It's a sweaty gym studio, the music is booming. You're desperately trying to move along to the beat while peddling like mad. But you find it increasingly impossible to synchronize to the music and end up trailing behind or stopping altogether. While you may blame your coordination, it could actually be the music that is the issue.
Most of us assume it’s empowering to put on music with a fast beat per minute (bpm). Internet listicles of the best workout songs are filled with tracks that reach very high tempos. We are encouraged to listen to 180 bpm for CrossFit and 170 bpm for Zumba—but none of this is based on scientific evidence.
Instead, a wealth of sports psychology tells us that listening to slower music is actually most effective.
The power of music
Hundreds of studies have demonstrated the beneficial power of listening to music while exercising. Research published in the journal Psychology of Sport and Exercise found that music led to a 28 percent increase in enjoyment while another review found it was an effective strategy for managing pain and fatigue.
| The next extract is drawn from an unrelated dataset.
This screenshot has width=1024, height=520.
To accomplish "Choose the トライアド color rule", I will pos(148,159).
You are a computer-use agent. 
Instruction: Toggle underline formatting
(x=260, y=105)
There are two ways of listening to music during exercise. Asynchronous application is when you put it on in the background but don't consciously match your movements to the beat. This can act as a distraction, and during easy and moderate intensity workouts, it can help you exercise for longer before feeling tired.
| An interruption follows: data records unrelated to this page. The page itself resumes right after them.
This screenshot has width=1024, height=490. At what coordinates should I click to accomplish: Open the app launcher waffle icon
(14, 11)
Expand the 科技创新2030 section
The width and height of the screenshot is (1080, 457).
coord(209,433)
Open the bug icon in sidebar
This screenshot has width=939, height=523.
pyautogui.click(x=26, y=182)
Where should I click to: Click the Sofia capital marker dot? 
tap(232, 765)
Synchronized application is when we use the music as a pulse or metronome. Studies have shown that setting your workout to a beat can make exercise more efficient, and even reduce oxygen intake by up to seven percent.
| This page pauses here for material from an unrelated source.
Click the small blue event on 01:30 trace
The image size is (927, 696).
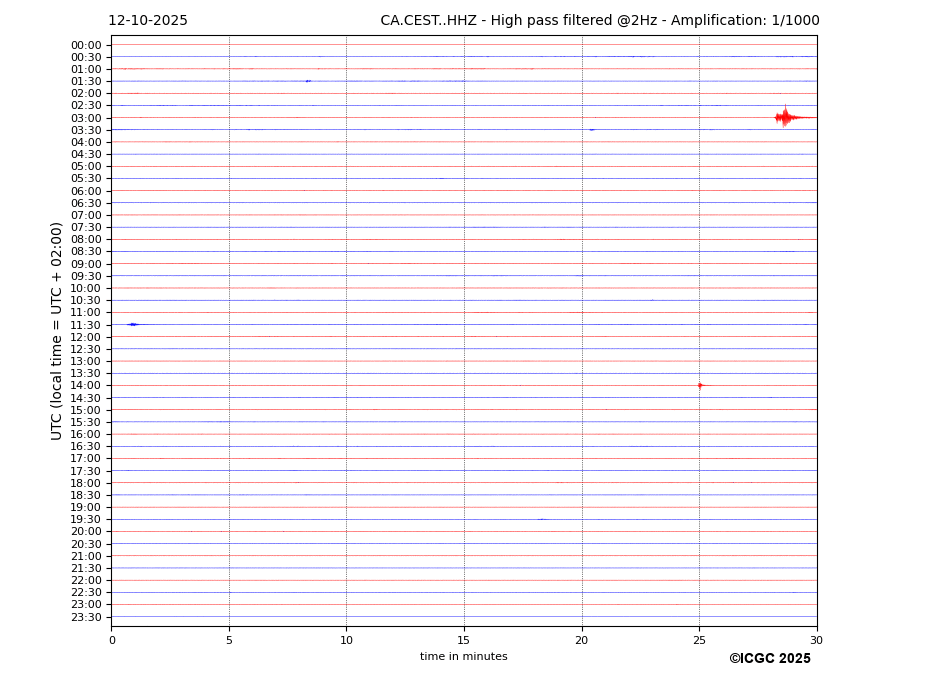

The limits of synchronized songs
But getting synchronization right is harder than it might sound. During an intense workout the tendency is to put on fast-tempo music with a high bpm. The logic we tell ourselves is that if we can keep moving along with the beat, our workout will be better.
However, research tells us that the harder we're working, the harder it is to process a complex piece of music, particularly if it's fast.
For example, many people try to reach 180 strides per minute during a fast running session because it's thought to be the optimal cadence. This would mean listening to tunes with 180 bpm. "That's not within most people's listening repertoire. It's too fast, and for most people, 180 is quite intense and it's very hard to maintain synchronicity," says sport psychology professor Costas Karageorghis, who has been studying the impact of music on exercise for more than two decades.
Instead Karageorghis recommends running to a half beat. "Find a track that's 90 beats per minute. That will probably be in a lot more people's listening playlist because that's the bpm of a lot of rap and urban music," he says.
The trick is to use the slower beat to match every other movement. For example, while running, you can take a stride cycle—two steps—for every one beat. The same method can be used for all sorts of synchronized activities like spinning, rowing, and even HIIT training.
But just be aware that when you work at very high intensity it may be better to listen to nothing at all. "Research suggests that music has no effect at very, very high intensities," says exercise psychologist Leighton Jones, PhD. "You're simply working too hard, and your body is screaming too loud; it can only listen to that noise from your body."
The asynchronous sweet spot
If you're just looking for background inspiration, there is actually a limited range of effectiveness for tempo with asynchronous music. No matter the intensity of exercise, studies have shown that people are able to reach their “flow state” when listening to music between 120 and 140 bpm. But there are also positive psychological outcomes from music as slow as 100 bpm.
"What we suggest is to avoid anything below 100 bpm when you're working really hard and avoid anything over 140 bpm when you're taking it easy," says Dr. Jones. Apps like Muze can be a handy way to create a playlist at the exact tempo you’re looking for.